A judicialização da saúde no Brasil.
Enviada em 27/08/2020
Segundo o relatório da Organização Mundial da Saúde (OMS), o Brasil está em nono lugar no ranking de países com mais gastos com saúde, um total de 8% do PIB: sendo 4,4% com gastos privados (55% do total) e 3,8% com gastos públicos (45% do total). Esses dados demonstram que o gasto privado em saúde é superior ao gasto público, diferentemente do padrão de países desenvolvidos com sistemas parecidos.
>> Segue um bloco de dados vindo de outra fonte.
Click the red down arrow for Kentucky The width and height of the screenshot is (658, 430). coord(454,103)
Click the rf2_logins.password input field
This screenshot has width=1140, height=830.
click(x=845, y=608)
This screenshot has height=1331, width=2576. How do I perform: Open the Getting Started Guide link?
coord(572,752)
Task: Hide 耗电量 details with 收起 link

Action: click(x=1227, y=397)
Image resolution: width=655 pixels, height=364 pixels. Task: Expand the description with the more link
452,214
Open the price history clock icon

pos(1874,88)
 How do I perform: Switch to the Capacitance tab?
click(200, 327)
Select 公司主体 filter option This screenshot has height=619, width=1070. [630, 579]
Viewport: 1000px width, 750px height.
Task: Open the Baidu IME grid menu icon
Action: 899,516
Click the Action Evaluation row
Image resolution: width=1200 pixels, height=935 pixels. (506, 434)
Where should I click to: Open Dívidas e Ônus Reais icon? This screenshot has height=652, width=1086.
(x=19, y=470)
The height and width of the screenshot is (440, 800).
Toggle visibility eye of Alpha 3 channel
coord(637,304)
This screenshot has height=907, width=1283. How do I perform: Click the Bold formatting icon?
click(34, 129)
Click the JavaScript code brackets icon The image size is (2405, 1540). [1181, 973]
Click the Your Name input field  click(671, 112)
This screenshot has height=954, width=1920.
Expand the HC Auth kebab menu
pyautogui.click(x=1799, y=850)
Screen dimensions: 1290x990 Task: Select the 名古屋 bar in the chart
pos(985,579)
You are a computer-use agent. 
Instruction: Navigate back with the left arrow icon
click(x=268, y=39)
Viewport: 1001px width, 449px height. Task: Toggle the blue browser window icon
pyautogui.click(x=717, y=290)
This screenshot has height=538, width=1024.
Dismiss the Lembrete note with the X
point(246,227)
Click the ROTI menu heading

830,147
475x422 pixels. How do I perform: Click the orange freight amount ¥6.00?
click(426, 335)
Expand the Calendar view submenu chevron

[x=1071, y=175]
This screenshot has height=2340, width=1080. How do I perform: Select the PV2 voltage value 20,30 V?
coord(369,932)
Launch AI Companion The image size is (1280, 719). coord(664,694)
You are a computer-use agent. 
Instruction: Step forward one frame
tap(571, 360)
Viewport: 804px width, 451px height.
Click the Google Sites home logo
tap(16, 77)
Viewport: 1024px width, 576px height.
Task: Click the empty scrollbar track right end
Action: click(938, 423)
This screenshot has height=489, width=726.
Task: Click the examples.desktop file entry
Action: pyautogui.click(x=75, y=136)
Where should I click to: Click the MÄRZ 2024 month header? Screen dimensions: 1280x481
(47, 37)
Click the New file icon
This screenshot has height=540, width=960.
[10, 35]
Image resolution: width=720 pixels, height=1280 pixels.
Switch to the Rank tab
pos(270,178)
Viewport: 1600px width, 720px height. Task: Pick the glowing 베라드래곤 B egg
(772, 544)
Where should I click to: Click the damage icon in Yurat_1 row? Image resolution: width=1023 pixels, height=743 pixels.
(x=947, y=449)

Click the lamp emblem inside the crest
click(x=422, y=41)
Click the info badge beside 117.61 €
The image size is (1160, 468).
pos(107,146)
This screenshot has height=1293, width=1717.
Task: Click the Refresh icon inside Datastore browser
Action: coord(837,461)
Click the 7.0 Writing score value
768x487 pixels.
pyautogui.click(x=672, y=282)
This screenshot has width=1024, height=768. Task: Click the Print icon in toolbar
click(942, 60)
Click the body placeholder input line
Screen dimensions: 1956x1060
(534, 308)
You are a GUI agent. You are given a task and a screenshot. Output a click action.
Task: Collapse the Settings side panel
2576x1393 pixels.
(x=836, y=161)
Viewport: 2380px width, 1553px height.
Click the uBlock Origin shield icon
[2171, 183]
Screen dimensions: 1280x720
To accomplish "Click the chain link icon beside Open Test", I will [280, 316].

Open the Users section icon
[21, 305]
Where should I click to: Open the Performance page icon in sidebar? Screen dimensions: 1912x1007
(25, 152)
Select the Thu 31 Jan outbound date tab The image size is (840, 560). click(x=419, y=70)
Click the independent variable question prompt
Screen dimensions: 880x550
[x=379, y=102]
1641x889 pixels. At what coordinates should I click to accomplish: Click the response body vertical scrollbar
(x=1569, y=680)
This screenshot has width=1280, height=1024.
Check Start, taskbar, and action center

Mestres e doutores da área jurídica que estudam o direito a saúde acreditam que a precarização da saúde pública qual como conhecemos, vem do modo como a relação público/privada foi estabelecida: permitindo que o Estado conceda medidas que proponha a estabilidade e expansão do setor privado, diminuindo a possibilidade de financiamento e qualificação do SUS.
Um exemplo atual da precaridade do SUS, ocorre na pandemia do coronavírus, falta de equipamentos essenciais como respiradores e também leitos de UTI levaram diversas pessoas contaminadas terem que pedir judicialmente vagas nas Unidades Intensivas, também como a falta de remédios para o tratamento evidenciam o caos na Saúde Pública do Brasil. Porém mesmo com autorização judicial devido a demora da justiça para analisar os processos, muitos brasileiros perderam à vida antes da resposta judicial…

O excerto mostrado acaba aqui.